Essar plans cut price exit from London market
ESSAR Energy looks set to be taken off the London market at a fraction of its entry price just four years ago, after a 70p-per-share plan was tabled yesterday by the embattled oil and power company’s biggest investor.
Essar Global Fund Limited (EGFL) had indicated on Friday it was preparing a bid for the 22 per cent of the firm it did not own.
Essar Group, run by the Ruia family, floated Essar Energy in 2010 at 420p per share, only to see the stock hammered by Indian tax disputes and delays at the firm’s coal mines. Yesterday’s proposal compares to Friday’s closing price of 66p and a 12-month high of 155p.
EGFL also plans to buy out Essar’s 2016 convertible bonds as part of a plan worth around £500m.

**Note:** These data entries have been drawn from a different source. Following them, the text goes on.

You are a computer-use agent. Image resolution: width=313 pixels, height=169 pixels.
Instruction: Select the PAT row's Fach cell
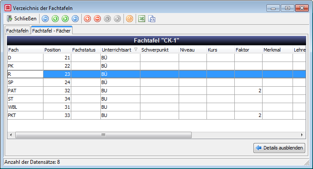(25, 91)
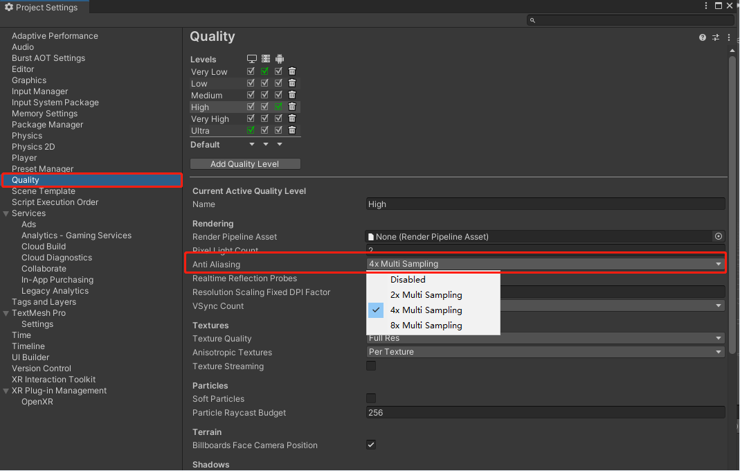Click the vertical scrollbar of Quality panel
This screenshot has height=471, width=740.
[x=732, y=208]
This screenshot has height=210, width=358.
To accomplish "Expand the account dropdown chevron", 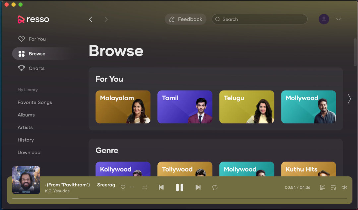I will click(338, 19).
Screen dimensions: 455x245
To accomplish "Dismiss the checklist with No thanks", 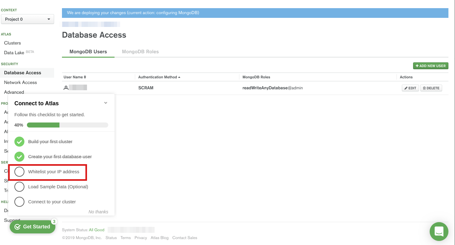I will point(98,212).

Essar’s board members who are independent from EGFL will consider the proposal, which is not yet a firm offer. The company stressed that the directors have a particular duty “to protect the interests of the company’s minority shareholders”.

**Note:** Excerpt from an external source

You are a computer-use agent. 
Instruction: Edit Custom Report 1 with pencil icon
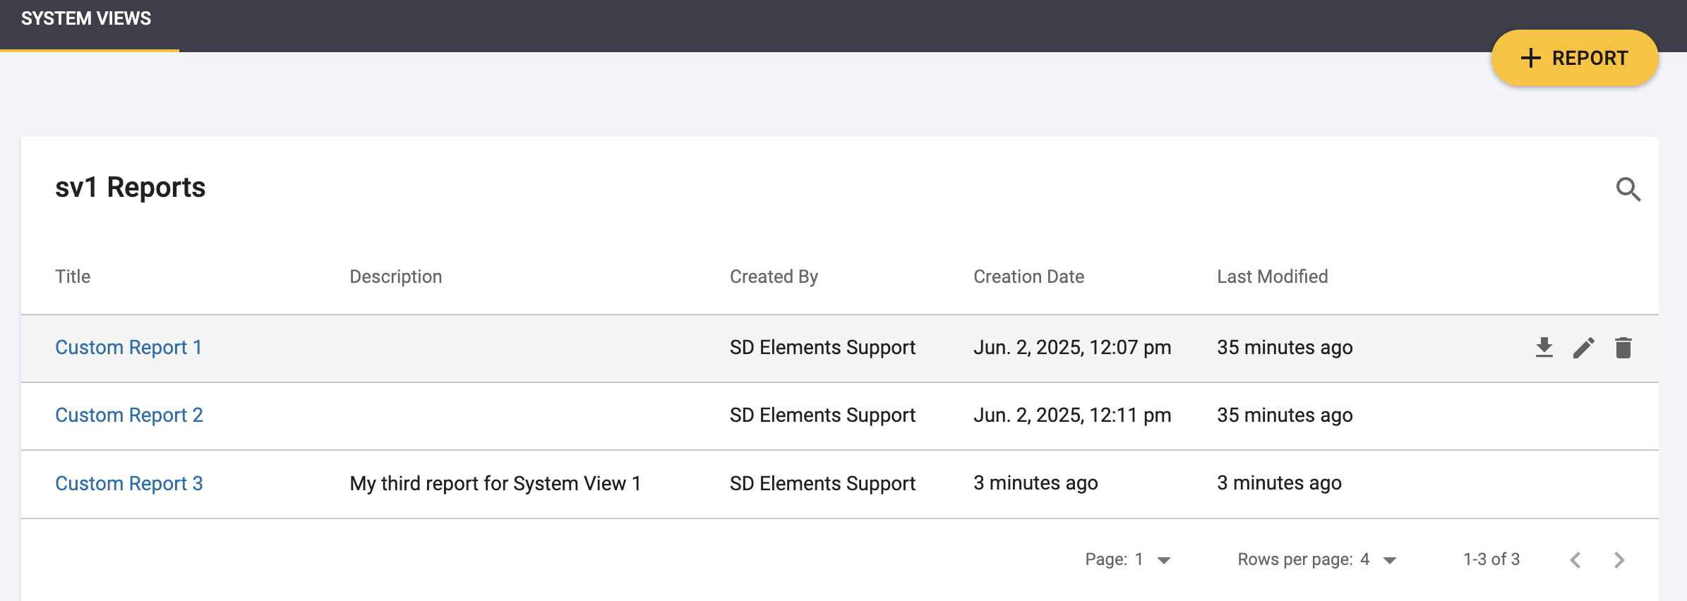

Other firms with low free floats have come under fire for leaving smaller investors with no power, prompting the Financial Conduct Authority to issue a new set of listing rules in November, though the full package of safeguards will not come into force until mid-2014.
Some investors are unhappy with EGFL’s advances. “This potential bid is an example of cynical opportunism and should not be allowed to proceed,” David Cumming of Standard Life Investments said in a statement before the proposal was announced.